How can this be possible, finite people loving with an infinite love?  How could this even be possible if we were perfected in heaven? I think we get a glimpse of that answer in the very words of Jesus as he expands on this command to love.  Jesus spoke about this same issue in the Sermon on the Mount recorded in Matthew’s gospel.

In Matthew 7:12 we see the call to love, stated slightly different. 

“In everything, therefore, treat people the same way you want them to treat you, for this is the Law and the Prophets.”

Treating others the way you want to be treated is just another way of saying love them as yourself.  And the only way you do any of that correctly is if you first love God in worship and obedience.
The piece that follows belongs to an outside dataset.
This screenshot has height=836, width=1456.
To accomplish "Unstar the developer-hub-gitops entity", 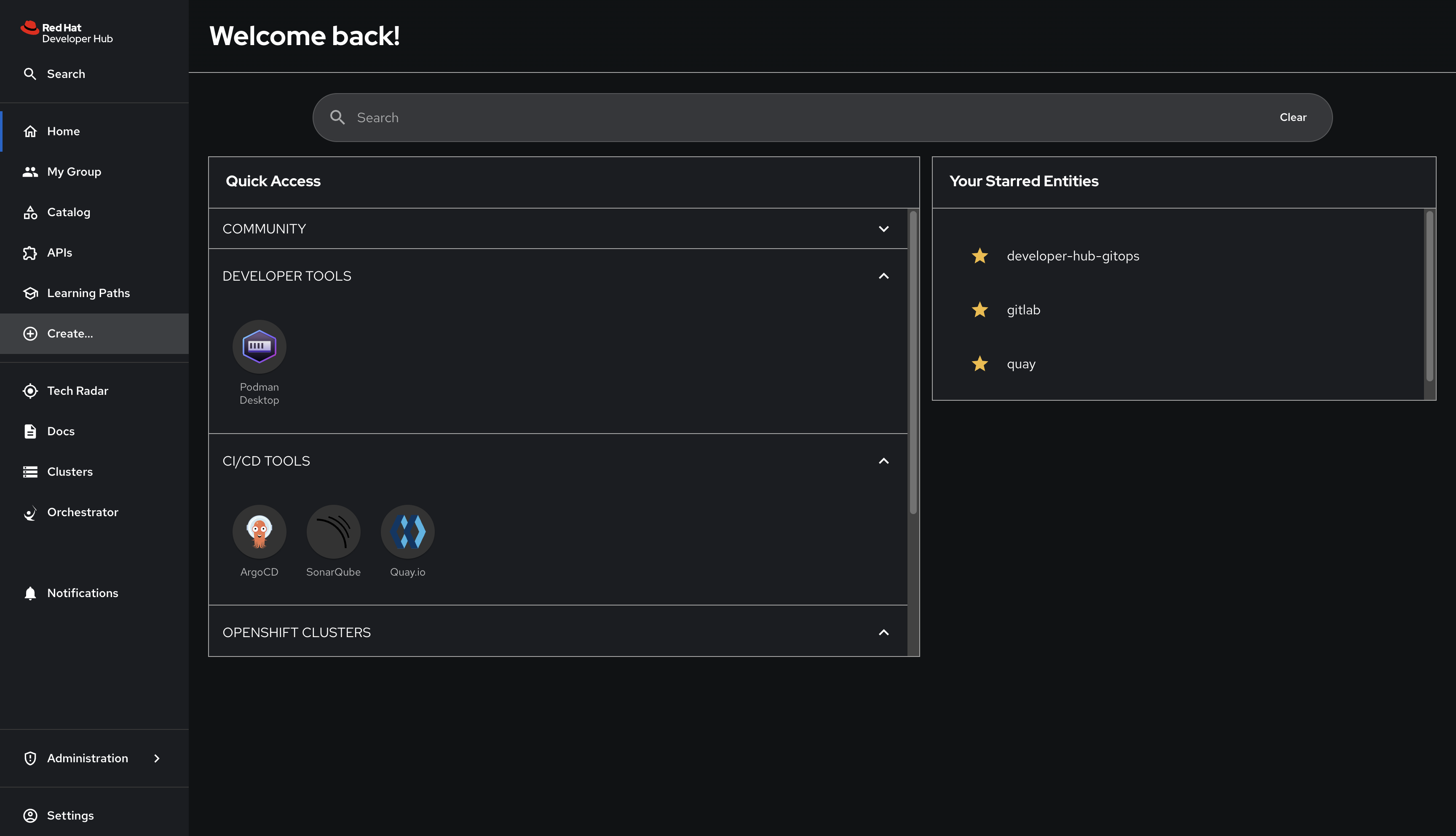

So we are back at the same command, only now we know just how deeply God intends this love to go.  He wants it to match His own love in height, width, length and depth.  

How, how, how?  That is the question.  And there is an answer.  It is all bound up in the word “therefore.”  Jesus has just spoken something, and verse 12 is the conclusion, the “therefore” that follows on the previous train of thought.  What is the thought? 

7 “Ask, and it will be given to you; seek, and you will find; knock, and it will be opened to you. 8 “For everyone who asks receives, and he who seeks finds, and to him who knocks it will be opened. 9 “Or what man is there among you who, when his son asks for a loaf, will give him a stone? 10 “Or if he asks for a fish, he will not give him a snake, will he? 11 “If you then, being evil, know how to give good gifts to your children, how much more will your Father who is in heaven give what is good to those who ask Him! 

Verses 7-11 is all about how God provides.  All you have to do is ask, seek, and knock. All you have to do is look at what good fathers do.  In fact, even evil fathers normally provide for their children.  

So this is our answer.  God gives the very love he commands we show to others.  God intends to be the fountainhead and we the conduit. We ask God and he will show himself the all-sufficient giver.  And his perfect, never-faltering giving enables us to give, and give, and give what is best, in the best way, and for the best purposes to those around us.  We do not get the praise for this love because we are not the source. He is the source and we are the “therefore” that follows after.  

What an amazing thing this Trinitarian God has done.  He created us so that his love for the Son and the Spirit would spill over into us and through us to others and ultimately back to the God from which it came.  We have been caught up into a glory we have only begun to imagine. But the glimpses of it start now, as we are renewed through the gospel, and we love others as proof that God truly does indwell us.